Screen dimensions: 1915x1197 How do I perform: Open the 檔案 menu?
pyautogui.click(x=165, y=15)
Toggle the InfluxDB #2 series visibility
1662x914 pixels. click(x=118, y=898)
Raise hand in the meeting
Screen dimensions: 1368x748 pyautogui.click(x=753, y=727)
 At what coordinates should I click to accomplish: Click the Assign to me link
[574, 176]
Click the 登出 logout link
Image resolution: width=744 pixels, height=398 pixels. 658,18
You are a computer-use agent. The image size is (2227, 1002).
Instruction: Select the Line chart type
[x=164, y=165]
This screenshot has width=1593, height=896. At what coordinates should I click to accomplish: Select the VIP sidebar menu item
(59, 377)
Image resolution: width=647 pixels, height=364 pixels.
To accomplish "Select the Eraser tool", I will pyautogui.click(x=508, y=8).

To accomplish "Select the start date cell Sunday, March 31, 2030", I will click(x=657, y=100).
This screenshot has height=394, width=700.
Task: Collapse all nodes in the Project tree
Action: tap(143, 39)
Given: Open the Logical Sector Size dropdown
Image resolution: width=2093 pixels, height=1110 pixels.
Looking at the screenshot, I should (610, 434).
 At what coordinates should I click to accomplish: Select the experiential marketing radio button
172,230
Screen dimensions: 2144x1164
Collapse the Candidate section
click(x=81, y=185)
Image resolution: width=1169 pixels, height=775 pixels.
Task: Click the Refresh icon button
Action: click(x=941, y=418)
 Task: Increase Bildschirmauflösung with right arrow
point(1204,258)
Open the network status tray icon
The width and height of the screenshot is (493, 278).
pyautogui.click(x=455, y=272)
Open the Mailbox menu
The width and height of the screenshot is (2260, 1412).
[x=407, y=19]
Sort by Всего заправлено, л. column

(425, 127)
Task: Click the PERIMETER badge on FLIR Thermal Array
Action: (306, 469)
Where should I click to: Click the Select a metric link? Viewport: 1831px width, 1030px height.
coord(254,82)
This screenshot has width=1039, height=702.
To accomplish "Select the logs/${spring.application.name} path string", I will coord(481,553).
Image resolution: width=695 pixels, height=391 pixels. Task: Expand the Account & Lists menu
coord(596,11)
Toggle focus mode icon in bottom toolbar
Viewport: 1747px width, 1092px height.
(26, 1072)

> _Exercise_
Starting from the line that contains "Image resolution: width=2093", give again every line to the last line of the data, exactly. Include nothing else.

> _Solution for this task_
Image resolution: width=2093 pixels, height=1110 pixels.
Looking at the screenshot, I should (610, 434).
 At what coordinates should I click to accomplish: Select the experiential marketing radio button
172,230
Screen dimensions: 2144x1164
Collapse the Candidate section
click(x=81, y=185)
Image resolution: width=1169 pixels, height=775 pixels.
Task: Click the Refresh icon button
Action: click(x=941, y=418)
 Task: Increase Bildschirmauflösung with right arrow
point(1204,258)
Open the network status tray icon
The width and height of the screenshot is (493, 278).
pyautogui.click(x=455, y=272)
Open the Mailbox menu
The width and height of the screenshot is (2260, 1412).
[x=407, y=19]
Sort by Всего заправлено, л. column

(425, 127)
Task: Click the PERIMETER badge on FLIR Thermal Array
Action: (306, 469)
Where should I click to: Click the Select a metric link? Viewport: 1831px width, 1030px height.
coord(254,82)
This screenshot has width=1039, height=702.
To accomplish "Select the logs/${spring.application.name} path string", I will coord(481,553).
Image resolution: width=695 pixels, height=391 pixels. Task: Expand the Account & Lists menu
coord(596,11)
Toggle focus mode icon in bottom toolbar
Viewport: 1747px width, 1092px height.
(26, 1072)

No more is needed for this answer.